*** Material provided ***

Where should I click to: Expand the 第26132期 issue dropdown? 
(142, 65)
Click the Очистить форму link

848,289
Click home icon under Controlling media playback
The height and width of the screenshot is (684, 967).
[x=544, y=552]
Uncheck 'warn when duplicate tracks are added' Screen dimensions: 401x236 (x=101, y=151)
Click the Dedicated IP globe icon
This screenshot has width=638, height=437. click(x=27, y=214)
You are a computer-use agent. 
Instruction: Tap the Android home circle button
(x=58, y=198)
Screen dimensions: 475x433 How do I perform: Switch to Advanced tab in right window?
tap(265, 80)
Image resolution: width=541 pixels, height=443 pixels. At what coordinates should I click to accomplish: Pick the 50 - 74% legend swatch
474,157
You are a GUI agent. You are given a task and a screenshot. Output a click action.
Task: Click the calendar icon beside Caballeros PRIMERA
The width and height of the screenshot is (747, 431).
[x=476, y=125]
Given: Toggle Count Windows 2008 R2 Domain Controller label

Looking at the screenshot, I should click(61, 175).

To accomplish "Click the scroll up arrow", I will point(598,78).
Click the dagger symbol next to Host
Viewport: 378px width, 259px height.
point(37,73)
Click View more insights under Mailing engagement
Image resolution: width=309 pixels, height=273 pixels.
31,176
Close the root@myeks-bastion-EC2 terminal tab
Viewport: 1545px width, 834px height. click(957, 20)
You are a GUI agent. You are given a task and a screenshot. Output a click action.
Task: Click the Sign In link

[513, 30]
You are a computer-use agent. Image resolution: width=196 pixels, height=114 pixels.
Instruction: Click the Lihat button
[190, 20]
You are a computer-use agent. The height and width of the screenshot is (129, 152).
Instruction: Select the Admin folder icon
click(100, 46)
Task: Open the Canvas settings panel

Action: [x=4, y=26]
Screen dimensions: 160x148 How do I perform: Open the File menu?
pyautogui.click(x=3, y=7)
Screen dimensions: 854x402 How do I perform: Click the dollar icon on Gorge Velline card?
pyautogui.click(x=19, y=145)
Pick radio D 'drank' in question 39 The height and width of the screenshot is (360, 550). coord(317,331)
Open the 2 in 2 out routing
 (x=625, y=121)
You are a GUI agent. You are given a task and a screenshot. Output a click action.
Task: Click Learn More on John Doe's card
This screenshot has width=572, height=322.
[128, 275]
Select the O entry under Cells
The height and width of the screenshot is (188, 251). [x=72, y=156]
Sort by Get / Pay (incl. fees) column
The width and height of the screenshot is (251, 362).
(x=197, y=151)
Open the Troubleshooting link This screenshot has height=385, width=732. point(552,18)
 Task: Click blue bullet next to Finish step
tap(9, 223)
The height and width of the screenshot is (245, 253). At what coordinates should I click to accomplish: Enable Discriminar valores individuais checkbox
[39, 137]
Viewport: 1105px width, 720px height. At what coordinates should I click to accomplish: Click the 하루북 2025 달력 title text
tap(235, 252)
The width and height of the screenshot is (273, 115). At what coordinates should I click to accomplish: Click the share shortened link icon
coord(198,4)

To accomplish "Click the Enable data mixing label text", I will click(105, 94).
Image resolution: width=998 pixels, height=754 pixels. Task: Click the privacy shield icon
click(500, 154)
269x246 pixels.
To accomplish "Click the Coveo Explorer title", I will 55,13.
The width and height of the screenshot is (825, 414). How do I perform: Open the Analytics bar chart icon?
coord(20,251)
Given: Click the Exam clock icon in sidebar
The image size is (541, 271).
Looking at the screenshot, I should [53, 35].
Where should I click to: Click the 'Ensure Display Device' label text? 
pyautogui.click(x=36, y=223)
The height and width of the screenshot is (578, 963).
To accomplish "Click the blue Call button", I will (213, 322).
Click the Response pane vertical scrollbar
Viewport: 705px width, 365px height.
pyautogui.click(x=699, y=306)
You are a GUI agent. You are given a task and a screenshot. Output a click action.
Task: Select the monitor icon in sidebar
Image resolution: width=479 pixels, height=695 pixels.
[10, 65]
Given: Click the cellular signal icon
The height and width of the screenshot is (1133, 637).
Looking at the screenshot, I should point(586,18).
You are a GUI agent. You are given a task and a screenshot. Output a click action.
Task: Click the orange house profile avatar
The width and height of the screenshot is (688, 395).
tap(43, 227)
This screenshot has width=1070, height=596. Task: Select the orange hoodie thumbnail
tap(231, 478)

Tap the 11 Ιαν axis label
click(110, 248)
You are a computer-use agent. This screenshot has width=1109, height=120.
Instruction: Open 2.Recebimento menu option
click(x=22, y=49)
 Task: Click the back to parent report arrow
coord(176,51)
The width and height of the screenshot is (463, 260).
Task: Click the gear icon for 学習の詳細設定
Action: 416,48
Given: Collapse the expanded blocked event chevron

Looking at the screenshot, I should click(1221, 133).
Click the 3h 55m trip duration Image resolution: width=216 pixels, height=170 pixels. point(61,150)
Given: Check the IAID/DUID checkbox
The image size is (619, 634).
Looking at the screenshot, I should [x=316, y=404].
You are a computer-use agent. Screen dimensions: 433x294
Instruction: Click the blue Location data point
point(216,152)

*** End of Material provided ***

- Exercise goal: Write every entry out again. Leave each one exactly as it is.

- Your response:
Where should I click to: Expand the 第26132期 issue dropdown? 
(142, 65)
Click the Очистить форму link

848,289
Click home icon under Controlling media playback
The height and width of the screenshot is (684, 967).
[x=544, y=552]
Uncheck 'warn when duplicate tracks are added' Screen dimensions: 401x236 (x=101, y=151)
Click the Dedicated IP globe icon
This screenshot has width=638, height=437. click(x=27, y=214)
You are a computer-use agent. 
Instruction: Tap the Android home circle button
(x=58, y=198)
Screen dimensions: 475x433 How do I perform: Switch to Advanced tab in right window?
tap(265, 80)
Image resolution: width=541 pixels, height=443 pixels. At what coordinates should I click to accomplish: Pick the 50 - 74% legend swatch
474,157
You are a GUI agent. You are given a task and a screenshot. Output a click action.
Task: Click the calendar icon beside Caballeros PRIMERA
The width and height of the screenshot is (747, 431).
[x=476, y=125]
Given: Toggle Count Windows 2008 R2 Domain Controller label

Looking at the screenshot, I should click(61, 175).

To accomplish "Click the scroll up arrow", I will point(598,78).
Click the dagger symbol next to Host
Viewport: 378px width, 259px height.
point(37,73)
Click View more insights under Mailing engagement
Image resolution: width=309 pixels, height=273 pixels.
31,176
Close the root@myeks-bastion-EC2 terminal tab
Viewport: 1545px width, 834px height. click(957, 20)
You are a GUI agent. You are given a task and a screenshot. Output a click action.
Task: Click the Sign In link

[513, 30]
You are a computer-use agent. Image resolution: width=196 pixels, height=114 pixels.
Instruction: Click the Lihat button
[190, 20]
You are a computer-use agent. The height and width of the screenshot is (129, 152).
Instruction: Select the Admin folder icon
click(100, 46)
Task: Open the Canvas settings panel

Action: [x=4, y=26]
Screen dimensions: 160x148 How do I perform: Open the File menu?
pyautogui.click(x=3, y=7)
Screen dimensions: 854x402 How do I perform: Click the dollar icon on Gorge Velline card?
pyautogui.click(x=19, y=145)
Pick radio D 'drank' in question 39 The height and width of the screenshot is (360, 550). coord(317,331)
Open the 2 in 2 out routing
 (x=625, y=121)
You are a GUI agent. You are given a task and a screenshot. Output a click action.
Task: Click Learn More on John Doe's card
This screenshot has width=572, height=322.
[128, 275]
Select the O entry under Cells
The height and width of the screenshot is (188, 251). [x=72, y=156]
Sort by Get / Pay (incl. fees) column
The width and height of the screenshot is (251, 362).
(x=197, y=151)
Open the Troubleshooting link This screenshot has height=385, width=732. point(552,18)
 Task: Click blue bullet next to Finish step
tap(9, 223)
The height and width of the screenshot is (245, 253). At what coordinates should I click to accomplish: Enable Discriminar valores individuais checkbox
[39, 137]
Viewport: 1105px width, 720px height. At what coordinates should I click to accomplish: Click the 하루북 2025 달력 title text
tap(235, 252)
The width and height of the screenshot is (273, 115). At what coordinates should I click to accomplish: Click the share shortened link icon
coord(198,4)

To accomplish "Click the Enable data mixing label text", I will click(105, 94).
Image resolution: width=998 pixels, height=754 pixels. Task: Click the privacy shield icon
click(500, 154)
269x246 pixels.
To accomplish "Click the Coveo Explorer title", I will 55,13.
The width and height of the screenshot is (825, 414). How do I perform: Open the Analytics bar chart icon?
coord(20,251)
Given: Click the Exam clock icon in sidebar
The image size is (541, 271).
Looking at the screenshot, I should [53, 35].
Where should I click to: Click the 'Ensure Display Device' label text? 
pyautogui.click(x=36, y=223)
The height and width of the screenshot is (578, 963).
To accomplish "Click the blue Call button", I will (213, 322).
Click the Response pane vertical scrollbar
Viewport: 705px width, 365px height.
pyautogui.click(x=699, y=306)
You are a GUI agent. You are given a task and a screenshot. Output a click action.
Task: Select the monitor icon in sidebar
Image resolution: width=479 pixels, height=695 pixels.
[10, 65]
Given: Click the cellular signal icon
The height and width of the screenshot is (1133, 637).
Looking at the screenshot, I should point(586,18).
You are a GUI agent. You are given a task and a screenshot. Output a click action.
Task: Click the orange house profile avatar
The width and height of the screenshot is (688, 395).
tap(43, 227)
This screenshot has width=1070, height=596. Task: Select the orange hoodie thumbnail
tap(231, 478)

Tap the 11 Ιαν axis label
click(110, 248)
You are a computer-use agent. This screenshot has width=1109, height=120.
Instruction: Open 2.Recebimento menu option
click(x=22, y=49)
 Task: Click the back to parent report arrow
coord(176,51)
The width and height of the screenshot is (463, 260).
Task: Click the gear icon for 学習の詳細設定
Action: 416,48
Given: Collapse the expanded blocked event chevron

Looking at the screenshot, I should click(1221, 133).
Click the 3h 55m trip duration Image resolution: width=216 pixels, height=170 pixels. point(61,150)
Given: Check the IAID/DUID checkbox
The image size is (619, 634).
Looking at the screenshot, I should [x=316, y=404].
You are a computer-use agent. Screen dimensions: 433x294
Instruction: Click the blue Location data point
point(216,152)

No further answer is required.